Ternyata jarak dari komtar ke Tune Hotels sangat dekat, mungkin hanya 1.5 km. Begitu aku melihat hotel dari jauh, aku segera memencet tombol Stop yang tersedia di banyak tempat di dalam bus. Sekedar info, jika ingin turun dari bus rapid penang ini, caranya adalah memencet tombol stop, nanti bus akan berhenti di halte terdekat setelah tombol di pencet. Dari halte kami masih harus berjalan sekitar 50 m. Di tengah jalan menuju hotel, ternyata ada sebuah restaurant halal. Namanya Al-Hass Caf. Mendadak rasa lapar menyerang, dan kami pun makan.

Sepiring nasi kandar dengan lauk ayam menjadi pilihan makan malamku, sedangkan istriku memesan nasi kandar lauk daging. Sedangkan minumnya, kami berdua memilih menu yang sama, es teh. Hmm, ternyata enak juga. Dan Alhamdulillah istriku ternyata juga suka. Yang paling mantap adalah es tehnya. Bukan es teh biasa, melainkan teh tarik, minuman khas Malaysia. Segar dan nikmat sekali.

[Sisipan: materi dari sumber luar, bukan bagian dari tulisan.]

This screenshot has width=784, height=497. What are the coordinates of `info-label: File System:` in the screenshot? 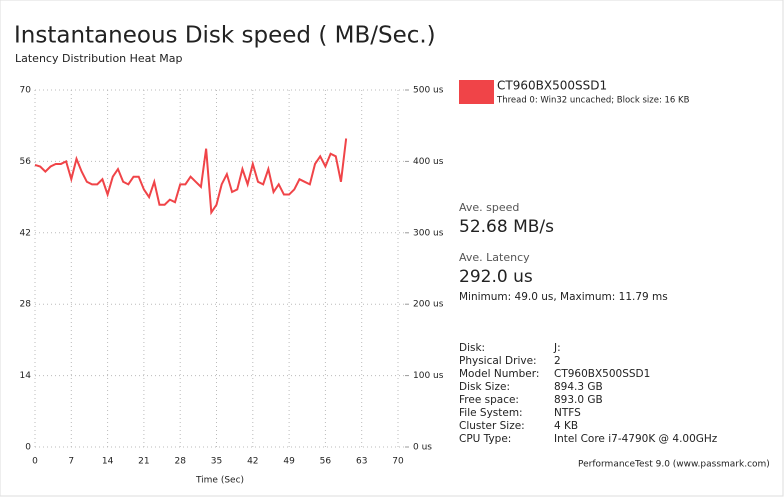 It's located at (491, 413).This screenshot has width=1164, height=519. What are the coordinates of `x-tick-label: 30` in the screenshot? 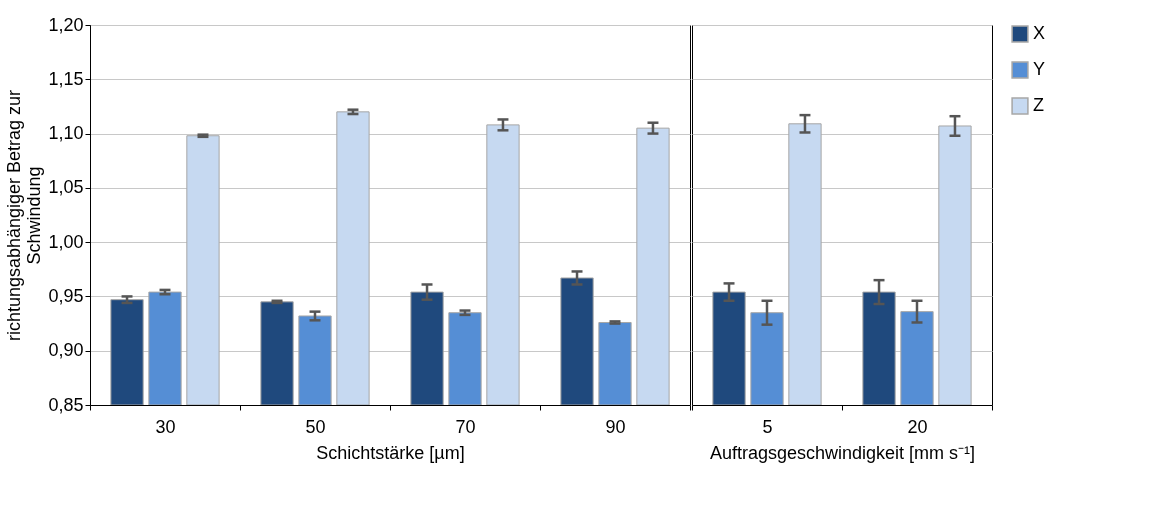 It's located at (166, 426).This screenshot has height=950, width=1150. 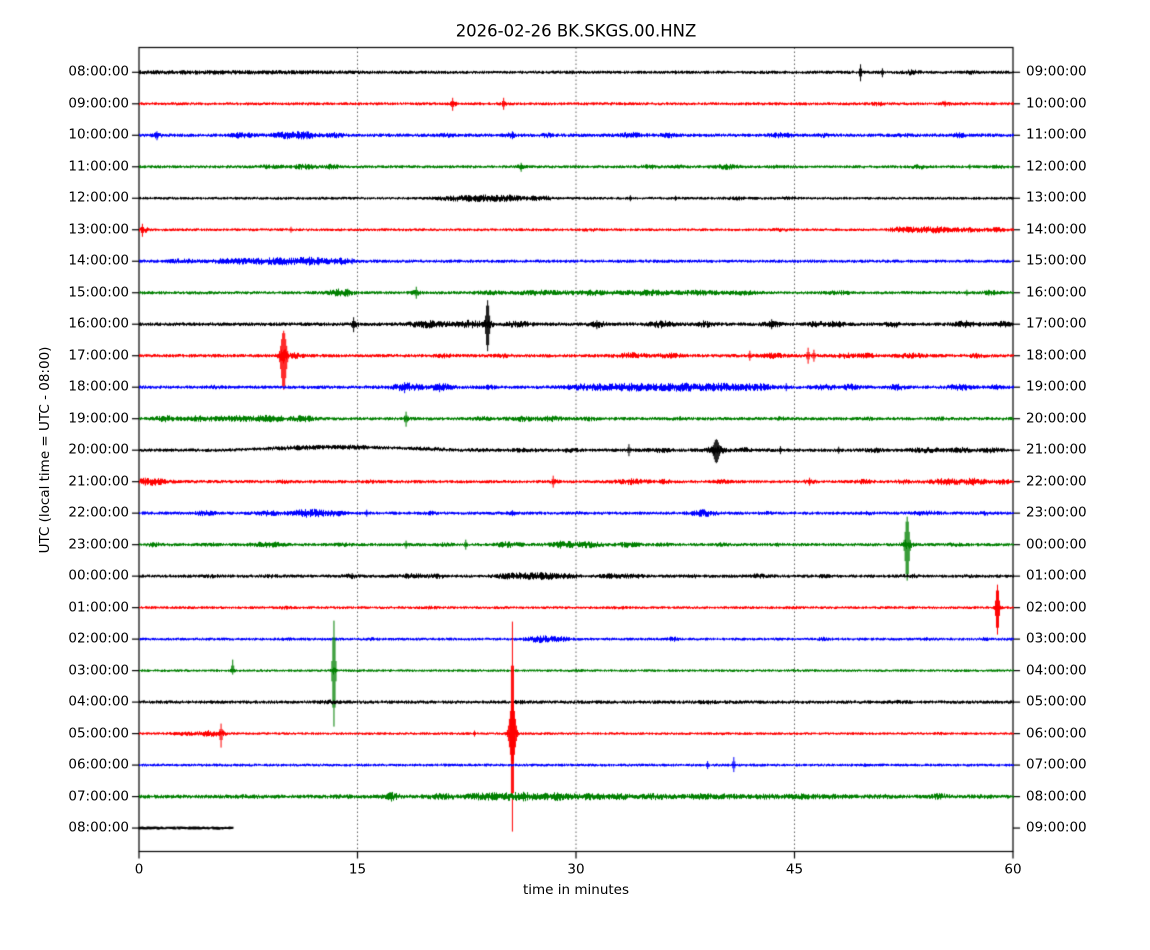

Perut kenyang, kami pun lanjut ke hotel. Setelah check in di meja resepsionis, yang letaknya di lantai 2, kami pun segera beristirahat, mengumpulkan tenaga untuk penjelajahan kota George Town esok hari.

Minggu, 18 September 2011, penjelajahan pun dimulai. Cuaca pagi yang awalnya tampak mendung, berubah menjadi cerah dengan langit yang membiru. Alhamdulillah. Setelah sarapan dengan sepotong roti yang di beli di 7 Eleven, kami pun memulai penjelajahan.

Perjalanan dimulai dengan berjalan kaki sekitar 10 menit dari hotel menuju Halte CAT Free Bus No. 11 di JL Transfer. (Untuk informasi jalur dan halte bus ada di http://www.rapidpg.com.my/).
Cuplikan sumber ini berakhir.